◆ Texto proporcionado
● ● ●

Molyneux se echa a llorar en una entrevista

El diseñador británico Peter Molyneux se desmorona en una entrevista, en la que reconoce sus errores al hablar demasiado.

La de vueltas que da la vida en torno a Peter Molyneux y su parpadeante carrera, pero aun así brillante, en el mundo del videojuego. En sus inicios fue considerado un genio al ser el creador del género en el que nos convertimos en Dios con títulos como Populous o Black and White, para posteriormente pasar a ser visto como un visionario que promete demasiado, habla todavía más y que luego no cumple ni con la mitad de las expectativas formadas. La princial culpa de ello la tiene la saga Fable.

● ● ●

◆ Datos aportados
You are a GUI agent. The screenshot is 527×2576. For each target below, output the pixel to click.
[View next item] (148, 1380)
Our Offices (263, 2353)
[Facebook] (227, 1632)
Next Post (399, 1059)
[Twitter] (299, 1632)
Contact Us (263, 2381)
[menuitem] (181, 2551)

● ● ●

◆ Consigna A
Indica si cada afirmación coincide con el texto sobre Peter Molyneux y cita literalmente las palabras que lo deciden: (i) Molyneux es un diseñador británico; (ii) en sus inicios se le consideró un genio; (iii) en la entrevista, Molyneux se niega a reconocer sus errores.
◆ Consigna B
Enumera todos los títulos y sagas de videojuegos que nombra el texto sobre Peter Molyneux.

◆ Espacio de respuesta A
(i) Sí: «El diseñador británico Peter Molyneux».
(ii) Sí: «En sus inicios fue considerado un genio».
(iii) No: «en la que reconoce sus errores al hablar demasiado».

◆ Espacio de respuesta B
Populous, Black and White, Fable